I really love the biscuits this baking mix makes. They're light and fluffy and EASY, especially if you make the "drop" variety. If you add a teaspoon of garlic and a handful of shredded cheddar to the dough and then BATHE THEM IN VERY GARLICKY BUTTER as soon as you slide them out of the oven, you have a pretty good cover of Red Lobster's Cheddar Bay biscuits. Which, you know, I could eat my weight in, which is not an inconsiderable amount.


Ingredients:

8 cups all-purpose flour
1/3 cup baking powder
2 teaspoons salt
8 teaspoons sugar (optional)
1 cup shortening

Directions: Combine all ingredients in a large mixing bowl. Using a pastry blender, cut in shortening until mixture resembles coarse meal. Store sealed in pantry or refrigerator.


BISCUITS - add 2/3 cup of milk to 2 1/4 cups of baking mix in a medium mixing bowl. Stir until combined.

For rolled biscuits, turn dough onto a floured surface and knead or fold about four times (do not overwork dough). Roll out to half-inch thickness and transfer to lightly greased baking sheet. Bake at 450 degrees for 8-10 minutes.

For drop biscuits, stir milk and baking mix until combined. Using a spatula or wooden spoon, fold the dough inside the bowl three or four times. Drop onto lightly greased baking sheet by well-rounded spoonfuls. Bake at 450 degrees for 8-10 minutes.

PANCAKES - 3/4 cup milk to 1 cup of mix; stir in one egg. Drop onto hot, greased griddle with a 1/4 cup measuring cup.

INSTRUCTIONS:
- A) Decide whether each statement agrees with the baking mix recipe above, answering yes or no and quoting the deciding words: (i) the mix uses 1 cup of shortening; (ii) rolled biscuits are rolled out to a one-inch thickness; (iii) pancakes take 3/4 cup of milk for each cup of mix.
- B) In the baking mix recipe, how much milk goes into 2 1/4 cups of mix to make biscuits?

DATASET:
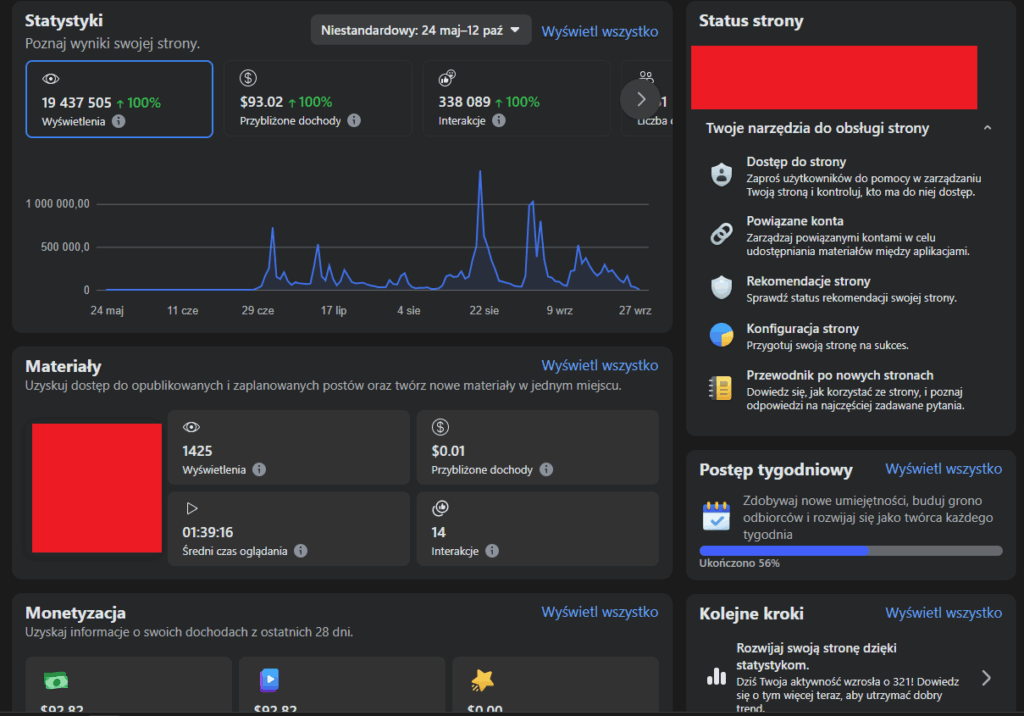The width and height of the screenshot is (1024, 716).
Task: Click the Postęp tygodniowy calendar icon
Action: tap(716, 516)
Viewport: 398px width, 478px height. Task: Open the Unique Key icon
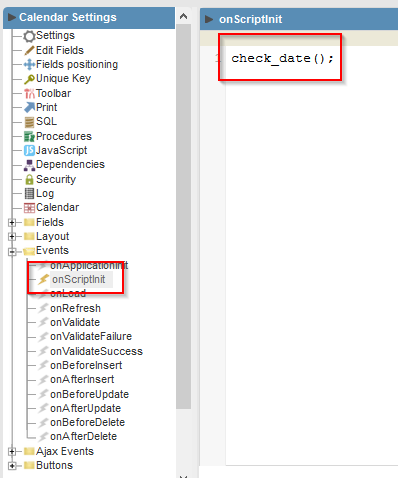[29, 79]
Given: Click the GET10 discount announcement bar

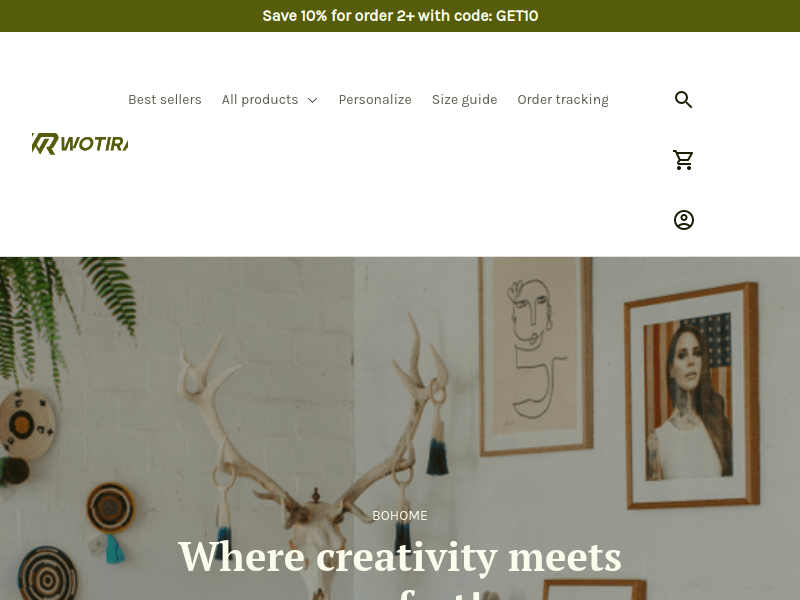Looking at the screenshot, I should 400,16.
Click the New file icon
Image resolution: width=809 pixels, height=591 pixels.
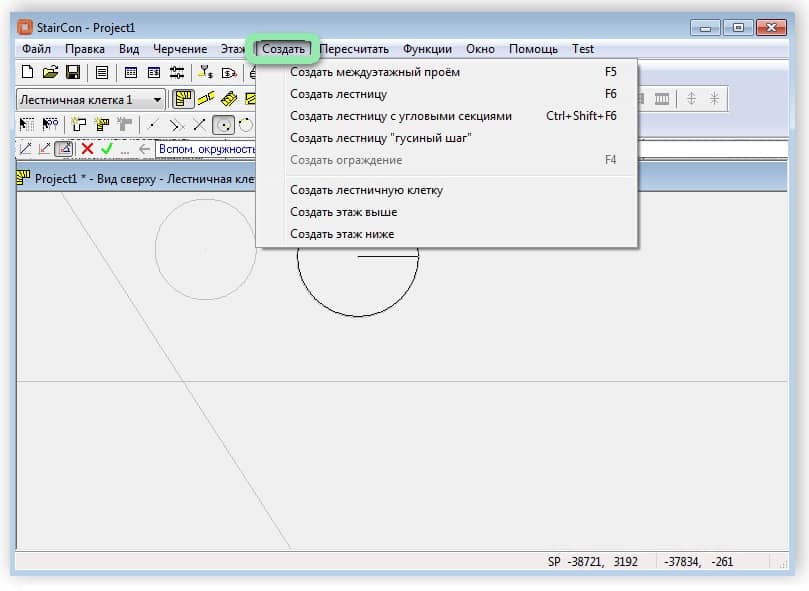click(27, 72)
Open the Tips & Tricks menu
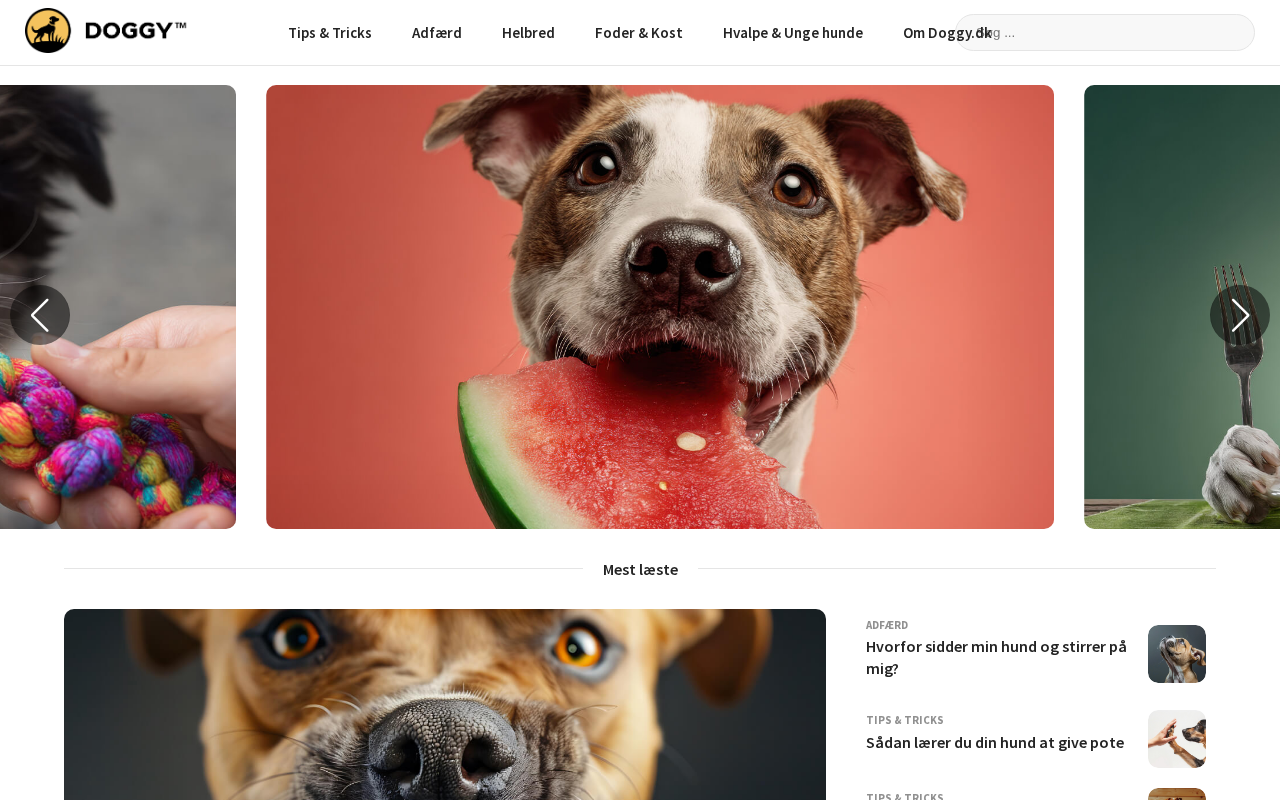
---
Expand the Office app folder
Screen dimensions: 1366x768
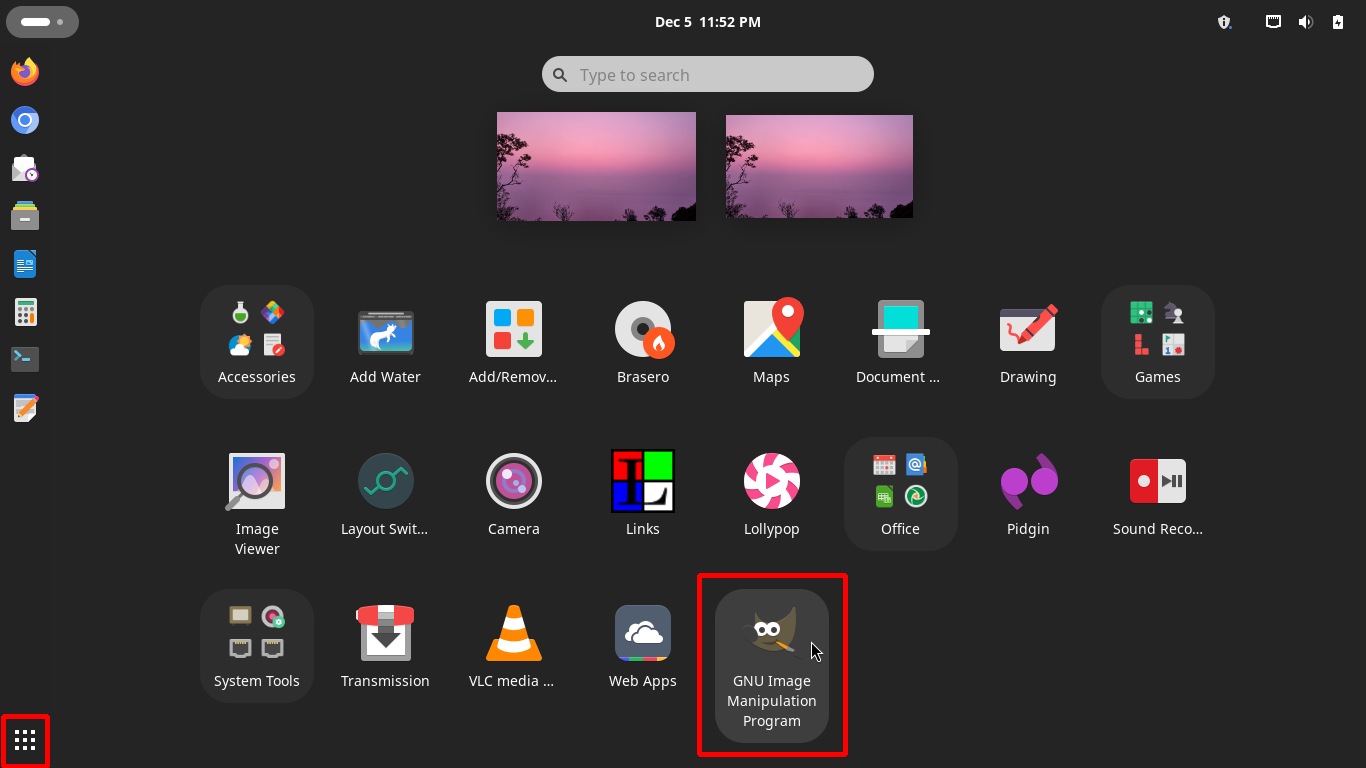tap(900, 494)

EXPECTED OUTPUTS:
- A)
(i) Yes: "1 cup shortening"
(ii) No: "Roll out to half-inch thickness"
(iii) Yes: "3/4 cup milk to 1 cup of mix"

- B) 2/3 cup of milk.